What books did we use?

We read Academic Writing an Introduction by Janet Giltrow and the Broadview Pocketbook for Writers. Although the text book was easy to read and understand some of the terms such as “the Knowledge Making I” seemed like they were pulled from thin air as I could not find any more information on them anywhere. Also the idea of “making nonsense to make sense” really does not make any sense to me at all, c’est la vie, does anything make sense?

 

What did I learn?

I (and most of the others in the class) felt like our instructor was really good at marking our assignments. She often did this by asking questions about unclear things e.t.c. and stating the good and the bad. This helped me figure out where my academic writing was weak. I learnt that my writing is often quite vague and that I need to sandwich a lot more examples into my essays instead of expecting the reader to follow along. Other people found out that their writing was far to detailed e.t.c. so it was really nice to have all that individual attention in a Uni course. As I stated before I found the exposure to the research genre also quite eye opening. One day I went down into the journal section of Koerner library and just browsed through journal articles for a while. As a naive first year I been through all 12 years of mandatory schooling without actually reading a proper journal article before… I really wonder how some of the journals can survive as I cannot imagine that they attract a large audience.

 

Review Sheet

 This is not a substitute for going to class, actually it probably will not make sense if you have not attended class, but I made this while I was reviewing for my final (basically a compressed version of my notes). Please use it as you like… if any information is wrong just tell me and if you would like to add to it please do so below!

 

Genre Theory = Situation + Form

– different situations require different forms -> different genres

 

Primary research: your own research

Secondary research: the research of others

 

How to Write an Effective Summary:

Use gist, higher level abstractions, lower level details, reported speech, citations

Key Aspects of a Summary: RMFFSK (not necessarily in this order just a mnenomic for the key aspects)

Research site

Methods

Focus

Findings

State of Knowledge

Knowledge Gap

 

Differences between citation, reported speech and reporting expressions

Citation: blah, blah, blah, blah (Soandso 197)

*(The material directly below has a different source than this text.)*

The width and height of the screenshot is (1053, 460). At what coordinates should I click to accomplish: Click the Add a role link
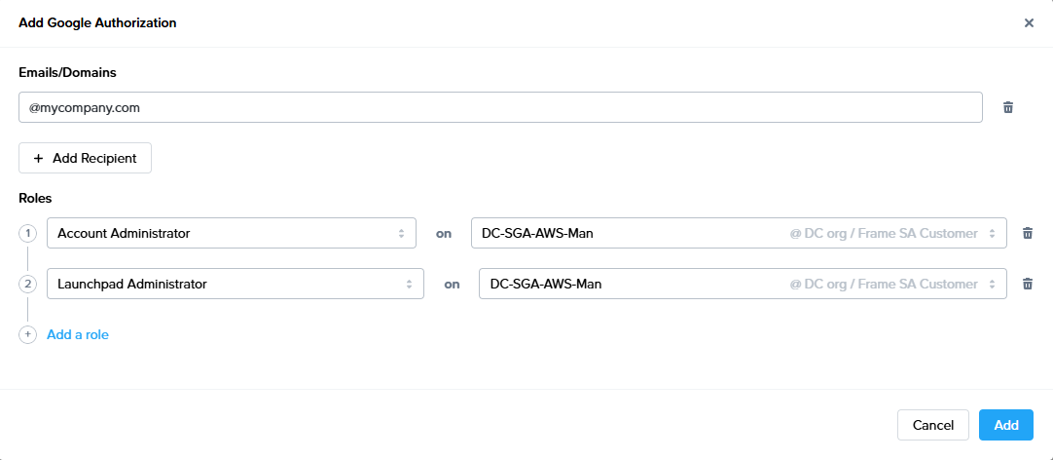point(78,334)
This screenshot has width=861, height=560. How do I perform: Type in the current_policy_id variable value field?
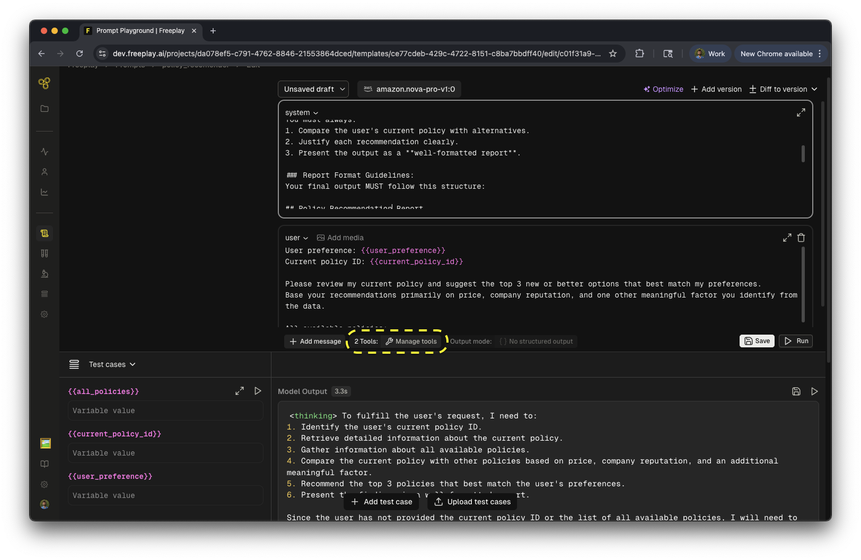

Direct Reported Speech- uses a quote: Soandso said “blah, blah, blah” (197)

Indirect Reported Speech- Summarizes what someone has said on a topic while still indicating the speaker: Sonandso effectively said nothing (197)

Reporting Expressions -He said “blah, blah, blah” (Soandso 197)

Anything that indicates that someone has said something, underlined above

Use a tree diagram to figure out your argument! Go from higher to lower levels. *I hate tree diagrams! Highest and lowest levels seem ambiguous to me, in the end everything is usually intertwined somehow.. right, but for the purpose of this course*

 

The world

|

The people

|

Their thoughts

/           \

Yes          No

/                \

Mr. Yes           Mr. No

 

Remember to report reporting!

Definitions:

-Create or reinforce common knowledge

– Sometimes used to box in a complicated term (or one that has many meanings) “For the purpose of this study we define students as human beings that go to an elementary, secondary or post-secondary school for more than 5 hours per week)

 

Types of Definition:

Apposition: putting an equivalent expression beside the term being defined often using: i.e , – ; “” ( ) :

 

Formal definition: sounds like a dictionary… narrows view

 

Sustained definition: places term by locating it amongst other phenomena… expands view (adds context)

 

Nominal Style: lots of long noun phrases!

– can create ambiguity

– leaves the rest of the sentence free

– increases the “density” of the sentence

– creates failed then revised hypothesis sequences

-> purpose: stabilization

 

Tenses:

Past: I was

Present: I am

Present Perfect: has ___________ed

Present Progressive: is ________ing

 

I hope this helps, obviously it does not cover anything in detail and I think that different classes might have slightly different slants on everything. Good luck in ASTU 150!